> What needs to be done: The lines to print run from the top of the material below to the line with "Screen dimensions: 1148x1048", inclusive; please copy them exactly, without pictures.

-- Data shown follows --

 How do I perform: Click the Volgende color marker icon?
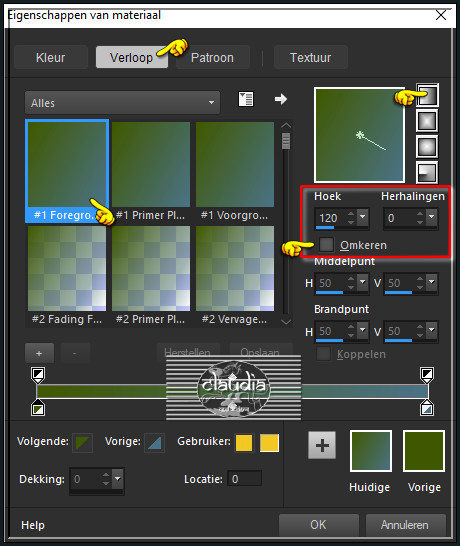click(x=83, y=442)
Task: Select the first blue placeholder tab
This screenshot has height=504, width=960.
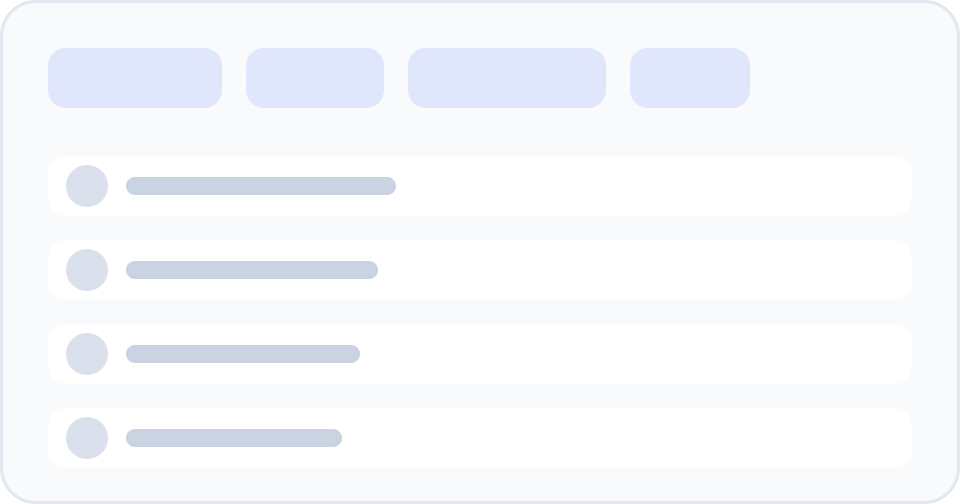Action: (x=135, y=78)
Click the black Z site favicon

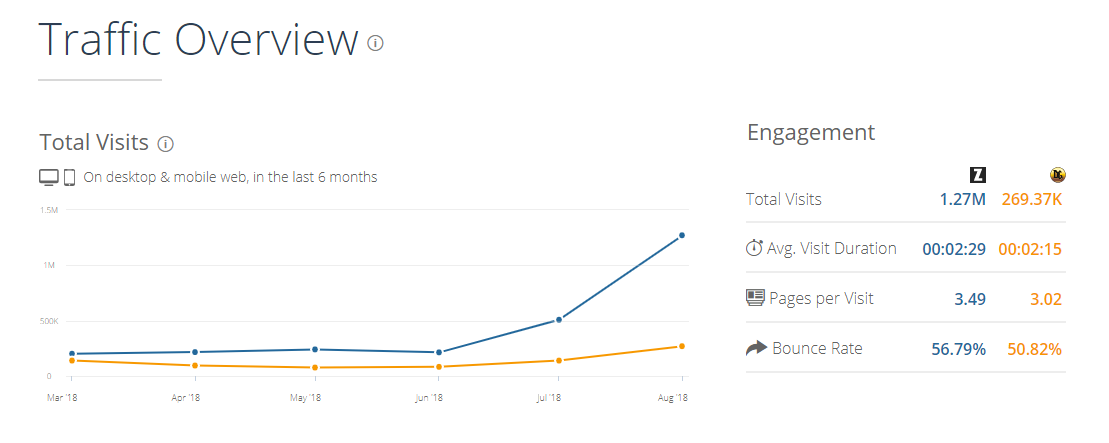(x=978, y=175)
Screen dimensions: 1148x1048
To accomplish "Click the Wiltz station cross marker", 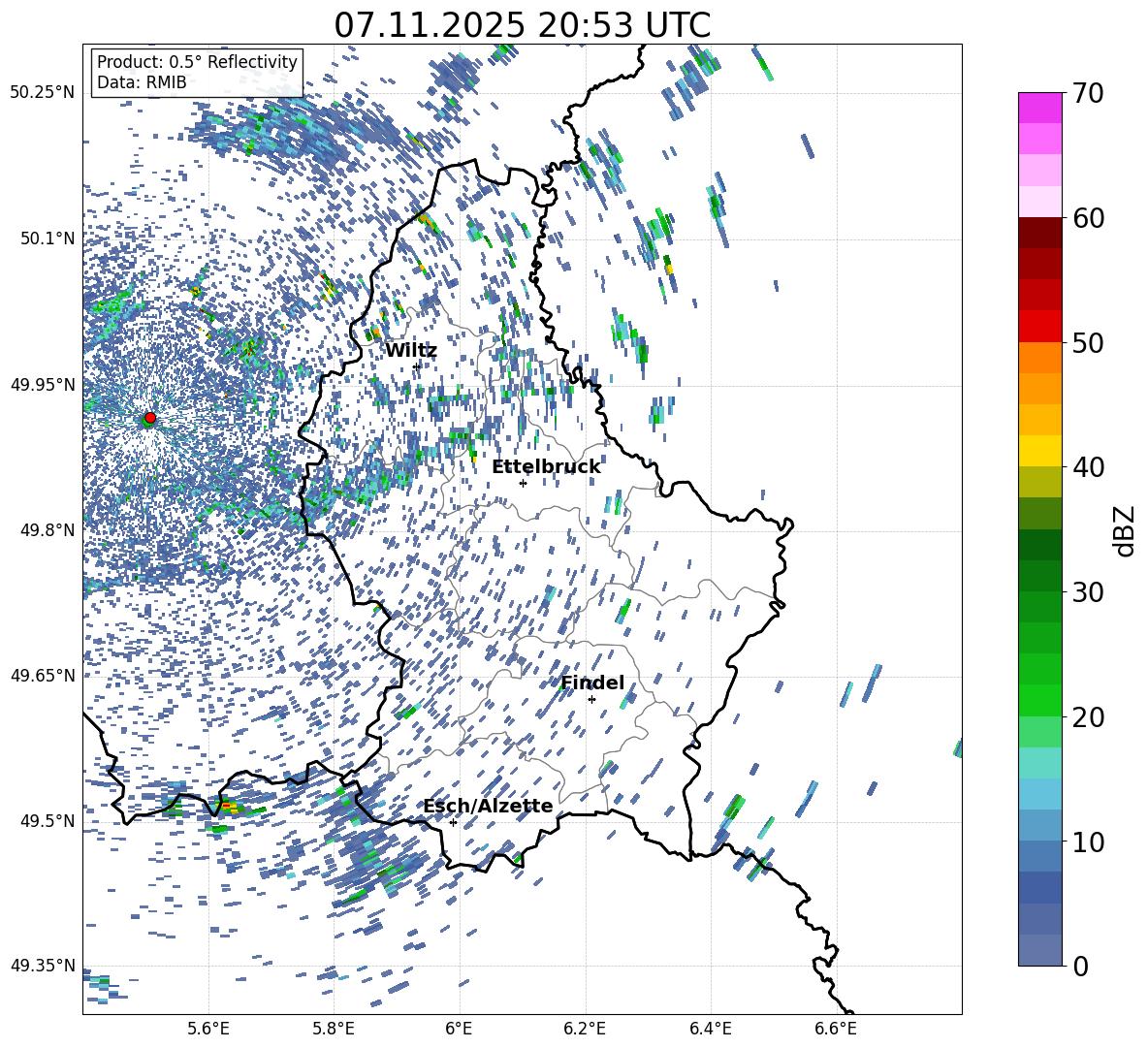I will (x=417, y=365).
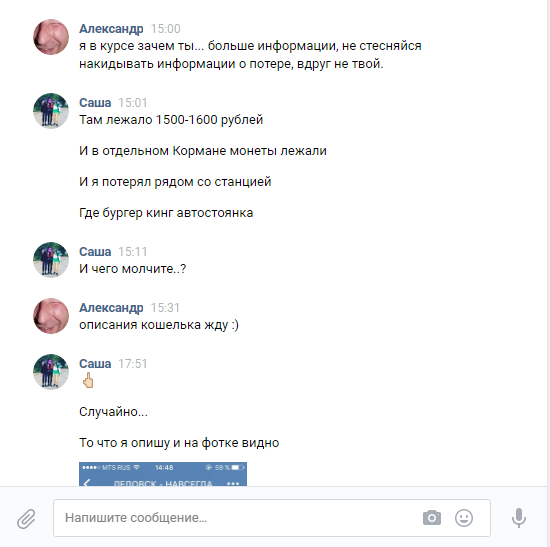Click the paperclip attach file icon
This screenshot has width=550, height=547.
[26, 519]
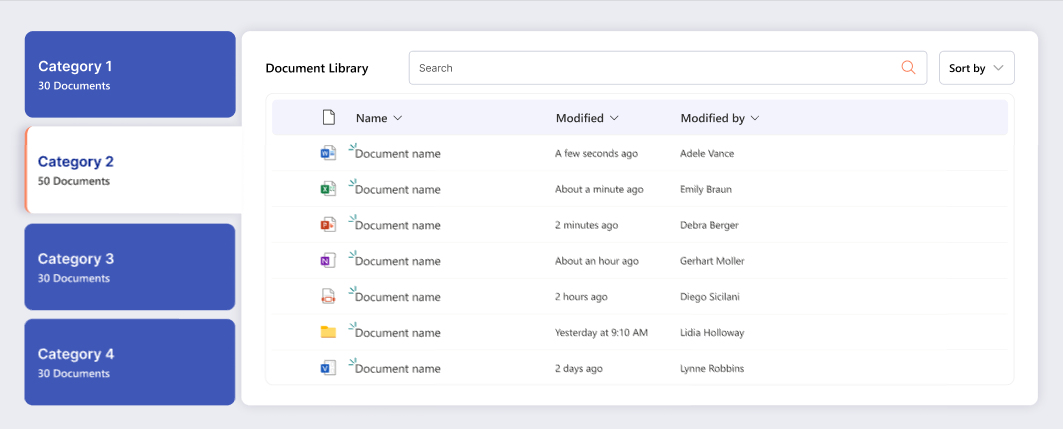Open the Sort by dropdown
Screen dimensions: 1063x429
pyautogui.click(x=976, y=68)
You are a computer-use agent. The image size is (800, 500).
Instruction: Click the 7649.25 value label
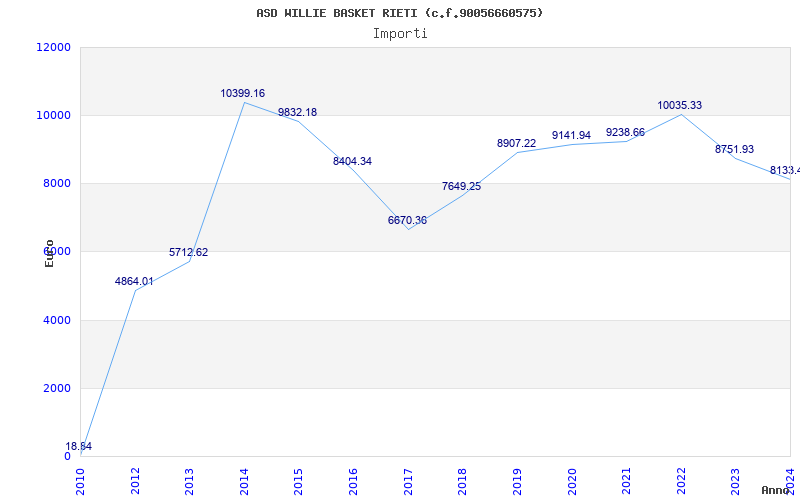[461, 187]
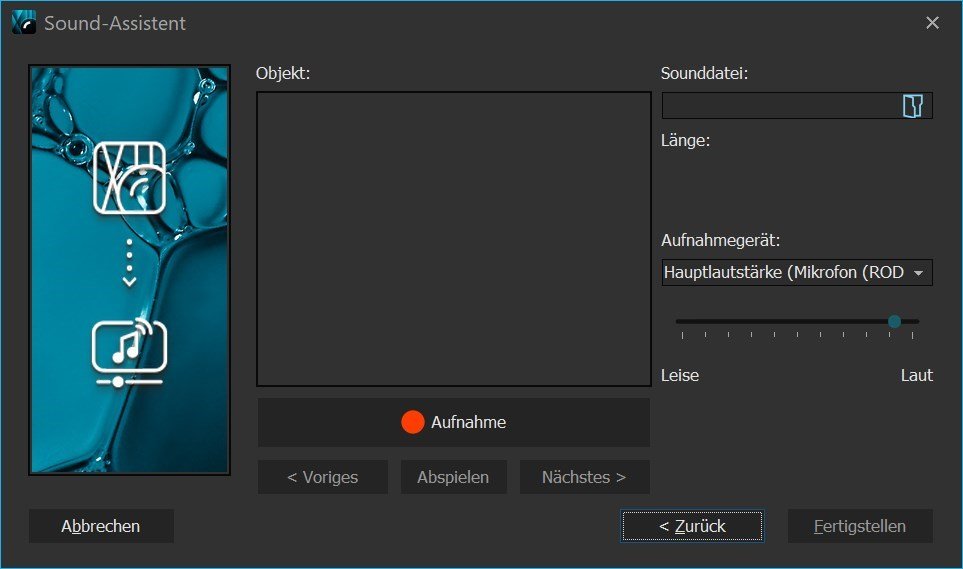This screenshot has width=963, height=569.
Task: Finish the wizard with Fertigstellen
Action: point(860,526)
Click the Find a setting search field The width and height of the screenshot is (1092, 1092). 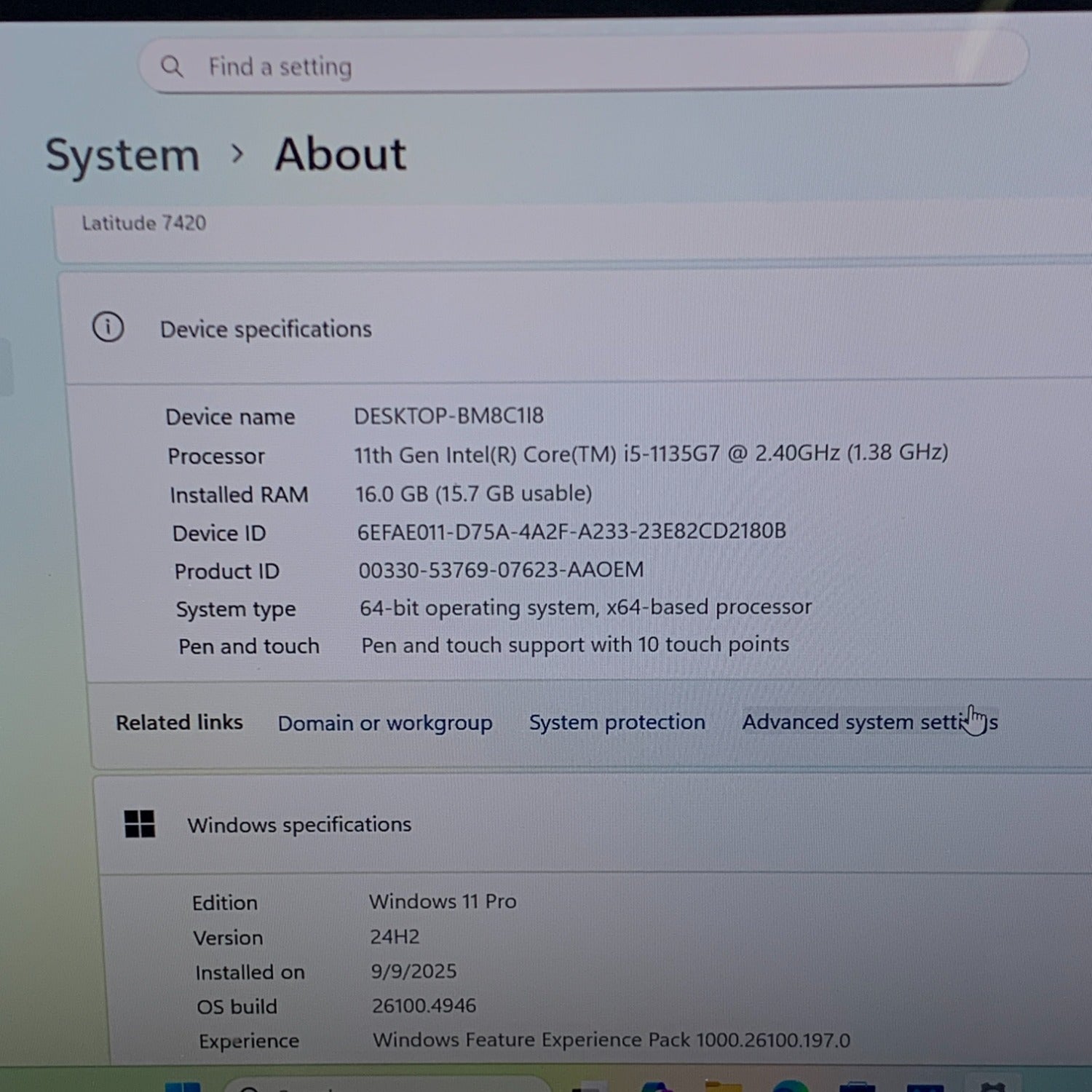click(x=582, y=66)
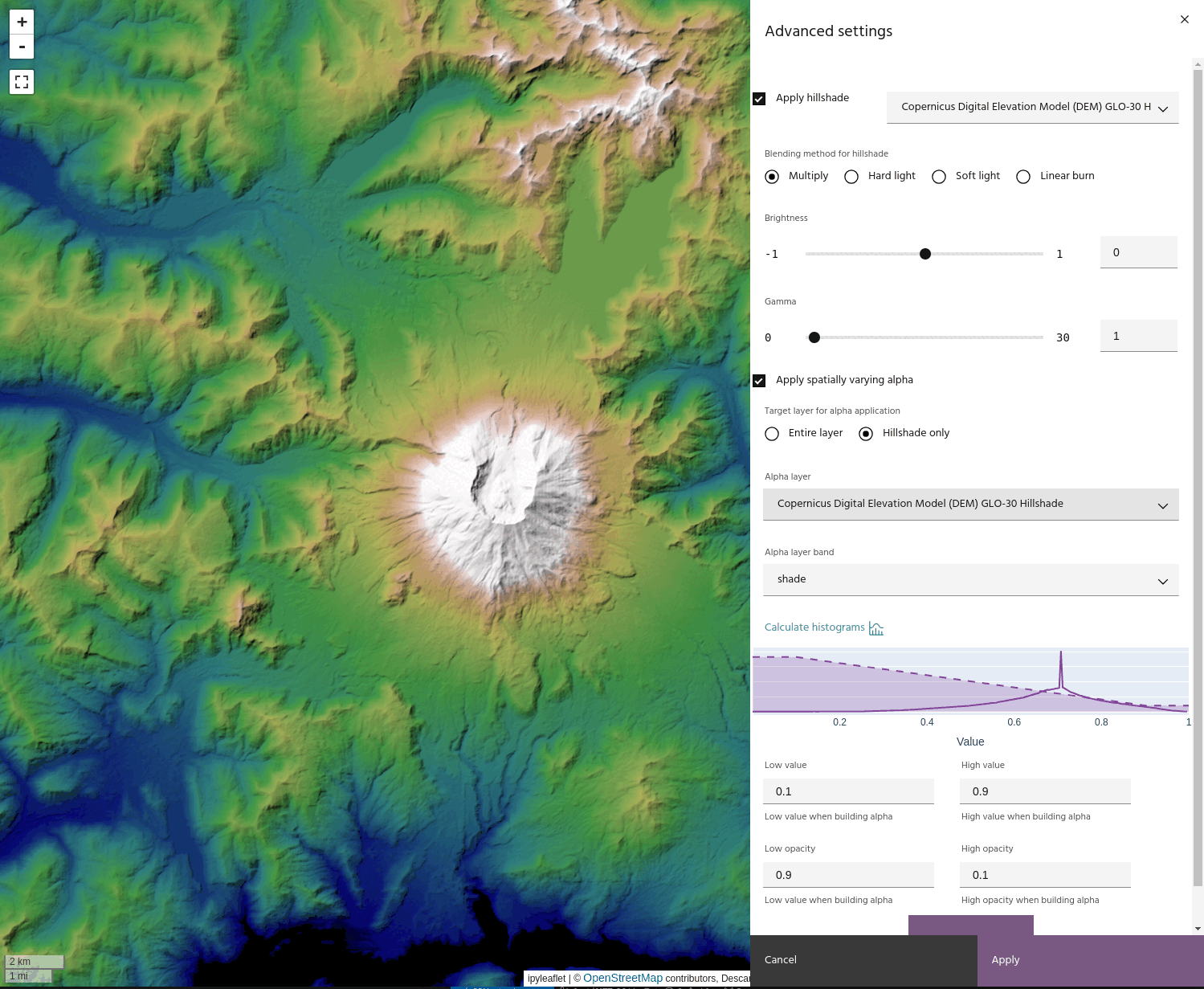
Task: Open the OpenStreetMap attribution link
Action: 622,978
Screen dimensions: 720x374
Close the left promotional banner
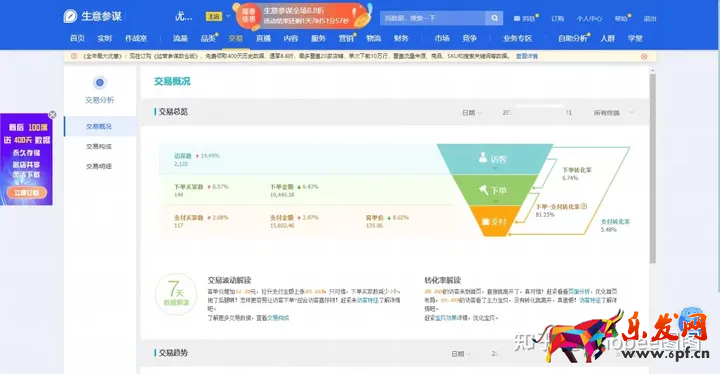coord(52,114)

-- Data shown concluded --

> Expected answer:
 How do I perform: Click the Volgende color marker icon?
click(x=83, y=442)
Task: Select the first blue placeholder tab
This screenshot has height=504, width=960.
Action: (x=135, y=78)
Click the black Z site favicon

(x=978, y=175)
Screen dimensions: 1148x1048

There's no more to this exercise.